> _SUPPLIED MATERIAL_:
[Start of section]
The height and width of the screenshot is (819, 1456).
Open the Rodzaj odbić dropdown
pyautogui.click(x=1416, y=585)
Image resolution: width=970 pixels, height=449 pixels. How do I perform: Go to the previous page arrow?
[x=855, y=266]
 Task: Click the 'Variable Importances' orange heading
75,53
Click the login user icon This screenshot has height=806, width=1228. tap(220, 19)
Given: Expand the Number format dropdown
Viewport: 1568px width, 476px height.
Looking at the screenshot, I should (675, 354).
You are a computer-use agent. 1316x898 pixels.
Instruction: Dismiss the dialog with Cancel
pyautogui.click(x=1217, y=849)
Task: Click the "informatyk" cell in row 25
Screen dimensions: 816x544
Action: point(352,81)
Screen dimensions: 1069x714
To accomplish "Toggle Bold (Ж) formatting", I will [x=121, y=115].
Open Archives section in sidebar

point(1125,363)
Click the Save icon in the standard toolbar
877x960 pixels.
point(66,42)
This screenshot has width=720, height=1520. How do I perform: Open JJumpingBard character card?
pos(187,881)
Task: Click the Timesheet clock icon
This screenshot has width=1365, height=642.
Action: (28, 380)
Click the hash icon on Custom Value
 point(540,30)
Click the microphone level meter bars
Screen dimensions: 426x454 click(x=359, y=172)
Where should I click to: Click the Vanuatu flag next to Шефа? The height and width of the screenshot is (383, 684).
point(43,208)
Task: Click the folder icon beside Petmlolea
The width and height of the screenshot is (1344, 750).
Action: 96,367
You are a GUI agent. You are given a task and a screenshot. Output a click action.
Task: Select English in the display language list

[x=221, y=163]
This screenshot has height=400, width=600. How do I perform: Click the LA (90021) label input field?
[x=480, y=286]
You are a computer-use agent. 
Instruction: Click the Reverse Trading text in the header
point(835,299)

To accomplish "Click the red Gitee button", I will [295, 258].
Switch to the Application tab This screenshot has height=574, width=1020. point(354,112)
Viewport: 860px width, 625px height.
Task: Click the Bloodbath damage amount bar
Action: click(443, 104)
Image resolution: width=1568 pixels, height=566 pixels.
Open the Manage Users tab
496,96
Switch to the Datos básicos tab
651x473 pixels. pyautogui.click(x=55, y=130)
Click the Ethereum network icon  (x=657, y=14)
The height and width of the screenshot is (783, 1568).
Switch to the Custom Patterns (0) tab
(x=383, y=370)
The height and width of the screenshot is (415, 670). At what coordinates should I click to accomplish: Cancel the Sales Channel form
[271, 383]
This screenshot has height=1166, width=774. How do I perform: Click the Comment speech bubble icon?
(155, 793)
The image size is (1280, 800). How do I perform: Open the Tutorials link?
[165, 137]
[End of section]
> _ASSIGNED TASK_: The entries shown above must be restated word for word.

> _TASK OUTPUT_:
The height and width of the screenshot is (819, 1456).
Open the Rodzaj odbić dropdown
pyautogui.click(x=1416, y=585)
Image resolution: width=970 pixels, height=449 pixels. How do I perform: Go to the previous page arrow?
[x=855, y=266]
 Task: Click the 'Variable Importances' orange heading
75,53
Click the login user icon This screenshot has height=806, width=1228. tap(220, 19)
Given: Expand the Number format dropdown
Viewport: 1568px width, 476px height.
Looking at the screenshot, I should (675, 354).
You are a computer-use agent. 1316x898 pixels.
Instruction: Dismiss the dialog with Cancel
pyautogui.click(x=1217, y=849)
Task: Click the "informatyk" cell in row 25
Screen dimensions: 816x544
Action: point(352,81)
Screen dimensions: 1069x714
To accomplish "Toggle Bold (Ж) formatting", I will [x=121, y=115].
Open Archives section in sidebar

point(1125,363)
Click the Save icon in the standard toolbar
877x960 pixels.
point(66,42)
This screenshot has width=720, height=1520. How do I perform: Open JJumpingBard character card?
pos(187,881)
Task: Click the Timesheet clock icon
This screenshot has width=1365, height=642.
Action: (28, 380)
Click the hash icon on Custom Value
 point(540,30)
Click the microphone level meter bars
Screen dimensions: 426x454 click(x=359, y=172)
Where should I click to: Click the Vanuatu flag next to Шефа? The height and width of the screenshot is (383, 684).
point(43,208)
Task: Click the folder icon beside Petmlolea
The width and height of the screenshot is (1344, 750).
Action: 96,367
You are a GUI agent. You are given a task and a screenshot. Output a click action.
Task: Select English in the display language list

[x=221, y=163]
This screenshot has height=400, width=600. How do I perform: Click the LA (90021) label input field?
[x=480, y=286]
You are a computer-use agent. 
Instruction: Click the Reverse Trading text in the header
point(835,299)

To accomplish "Click the red Gitee button", I will [295, 258].
Switch to the Application tab This screenshot has height=574, width=1020. point(354,112)
Viewport: 860px width, 625px height.
Task: Click the Bloodbath damage amount bar
Action: click(443, 104)
Image resolution: width=1568 pixels, height=566 pixels.
Open the Manage Users tab
496,96
Switch to the Datos básicos tab
651x473 pixels. pyautogui.click(x=55, y=130)
Click the Ethereum network icon  (x=657, y=14)
The height and width of the screenshot is (783, 1568).
Switch to the Custom Patterns (0) tab
(x=383, y=370)
The height and width of the screenshot is (415, 670). At what coordinates should I click to accomplish: Cancel the Sales Channel form
[271, 383]
This screenshot has height=1166, width=774. How do I perform: Click the Comment speech bubble icon?
(155, 793)
The image size is (1280, 800). How do I perform: Open the Tutorials link?
[165, 137]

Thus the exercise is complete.